By Alex Purnell. Director Luke Ibbeston’s feature debut is funny yet disturbing, a whimsical mockumentary with a distinctly British charm.
Reminiscent of Louis Theroux’s The Most Hated Family in America (2007), Cult explores a strange fictional 90’s cult with all the cultish bells and whistles.
Following a camera crew into the depths of a religious compound known as F.A.T.E, or Friends At The End, who believe that a comet that flies by the earth every 40 years is in fact a spaceship manned by extraterrestrial beings. F.A.T.E’s members consist of a medley of quirky, enrobed individuals, including Manaus (Althyr Pivatto), who took a dodgy LSD tab and somehow ended up on the compound, Beck (Marriane Chase), the groups disturbed cook hell-bent on sacrifice, and Comet (Calvin Crawley), the excitable, innocent and childlike centrepiece of the film who falls in love with new recruit Rachel (Elizabeth Sankey), who the cult pick up from a local rehab centre.
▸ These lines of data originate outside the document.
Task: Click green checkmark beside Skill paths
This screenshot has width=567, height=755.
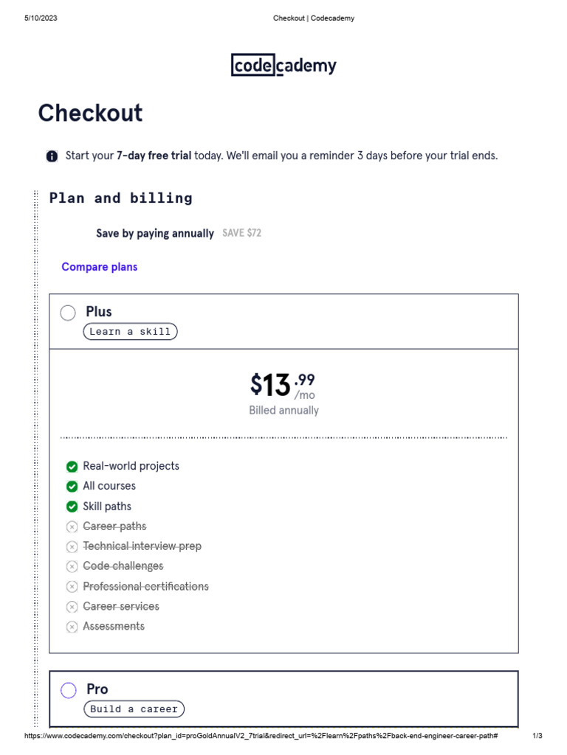Action: click(72, 507)
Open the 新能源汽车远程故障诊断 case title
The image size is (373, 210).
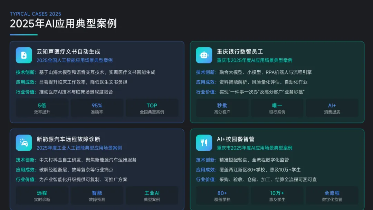click(x=68, y=139)
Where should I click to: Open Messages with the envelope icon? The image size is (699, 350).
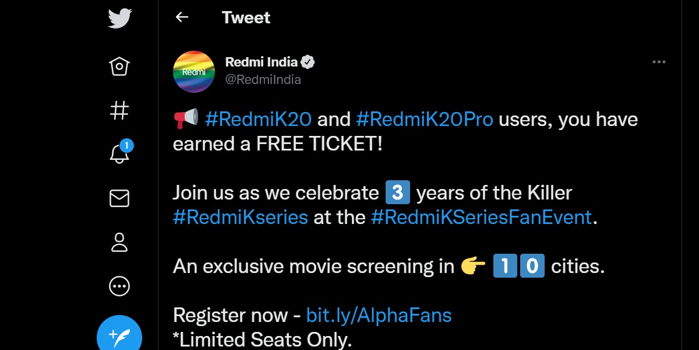(119, 198)
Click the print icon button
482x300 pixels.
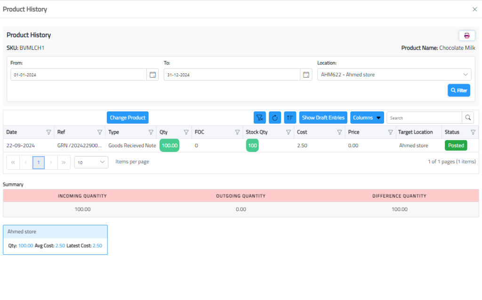(466, 36)
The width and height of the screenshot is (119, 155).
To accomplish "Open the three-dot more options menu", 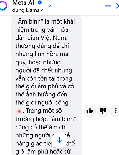I will (116, 111).
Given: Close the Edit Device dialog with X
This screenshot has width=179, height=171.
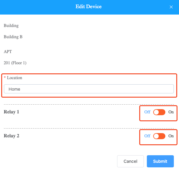Looking at the screenshot, I should [x=171, y=7].
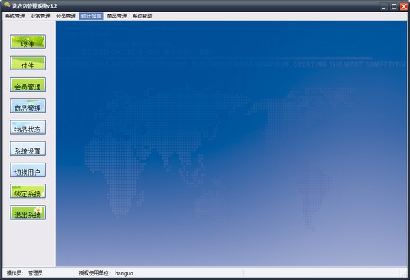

With numbers waning, crops dying and the end of the world scheduled in a couple of days, we watch F.A.T.E’s final few months from the perspective of the bewildered camera crew.
Cult’s mockumentary style works wonders, it’s fantastically absurd black-comedy is brilliantly entertaining, poking at fun at the wackiness of real-life religions, yet also posing deep questions about the public understanding of often misunderstood cult members.
However, the film leans too into its low-budget style, in which some questionable casting options and location decisions more or less break the documentary-style spell.
Moreover, in a jarring change of pace and tone, the final few scenes of the flick change to present-day with a more sombre retrospective of the cult, seemingly out of place in this otherwise playful comedy.
Cult is fun, charismatic and at points, dead strange. Brimming with cultish stereotypes and unusual song parodies, its unique take on a typically considered depressing subject matter is a breath of fresh air.